When I was younger I really enjoyed strong flavours. One of my favourite dishes used to be pan-fried liver with bubble and squeak. Delicious!
Food heaven and hell?
My favourite would be mussels, prawns and clams with lots of fresh chili, garlic and herbs. Hell would be anything with rhubarb.
What’s the most unusual thing you’ve eaten?
Snake. It’s not the greatest thing I’ve ever eaten – it has quite a muddy flavour. I don’t think I would serve it on my menu.
If you weren’t a chef, what would you be?
I think I would be an electrician or possibly in the armed forces.
What do you recommend from this evening’s menu?
We have a lovely megrim sole dish with a leek mousse and plankton macaroon. The colours and flavour of the dish are amazing.
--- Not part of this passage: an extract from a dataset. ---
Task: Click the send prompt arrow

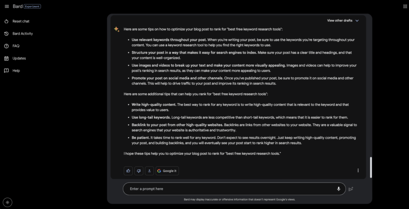Action: (x=351, y=189)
TRY MAKING JAMES’S SMOKED RABBIT AND CHICKEN TERRINE
- 1 whole rabbit
- 4 chicken legs
- 2 bay leaves
- 1 blub of garlic
- 500ml vegetable oil
- 100g chopped parsley
- 2 shallots, finely diced
- 50g cornichons
Cover the whole rabbit and chicken legs in oil in a deep tray. Add the bay leaves and garlic and cover with parchment and foil. Place in the oven at 80C for 8 hours.
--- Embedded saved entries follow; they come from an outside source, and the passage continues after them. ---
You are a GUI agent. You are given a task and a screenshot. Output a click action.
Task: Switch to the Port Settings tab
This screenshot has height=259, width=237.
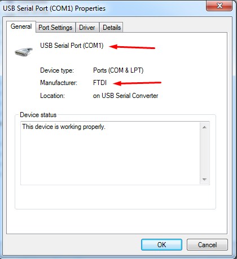point(55,28)
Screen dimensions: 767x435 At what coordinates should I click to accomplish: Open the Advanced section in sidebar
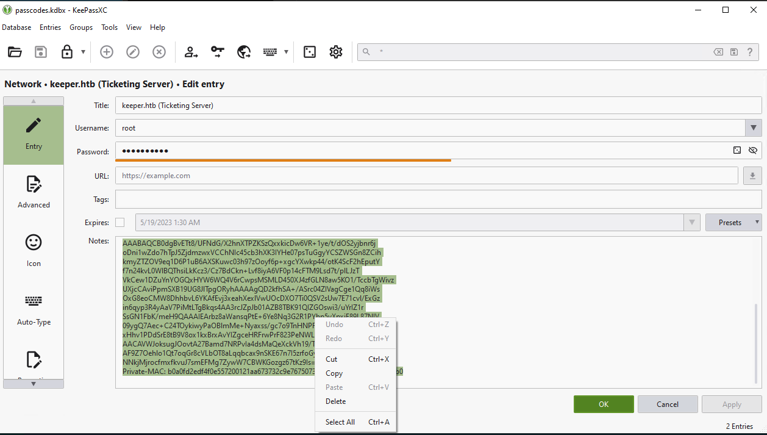34,192
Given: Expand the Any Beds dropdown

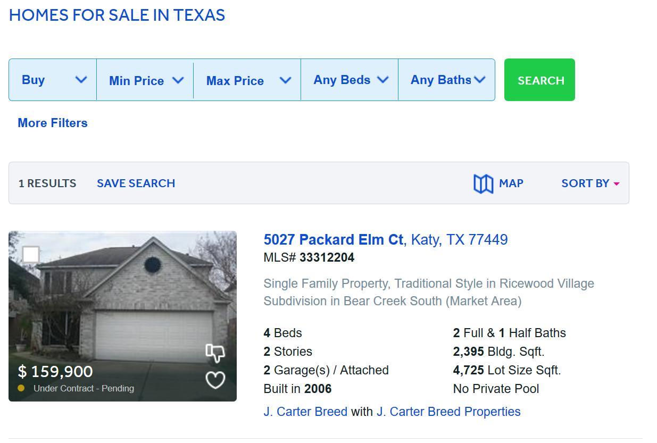Looking at the screenshot, I should tap(350, 80).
Once cooked allow to cool in the oil until cool enough to handle. Remove the meat from the bones and shred the meat. Add the shallots, parsley and cornichons. Season the mix with salt and pepper, and place in a lined terrine mould adding a little of the cooking oil to help it set.
Chill overnight, slicing before serving. Serve with parsnip crisps, pickled walnuts and toasted rye bread.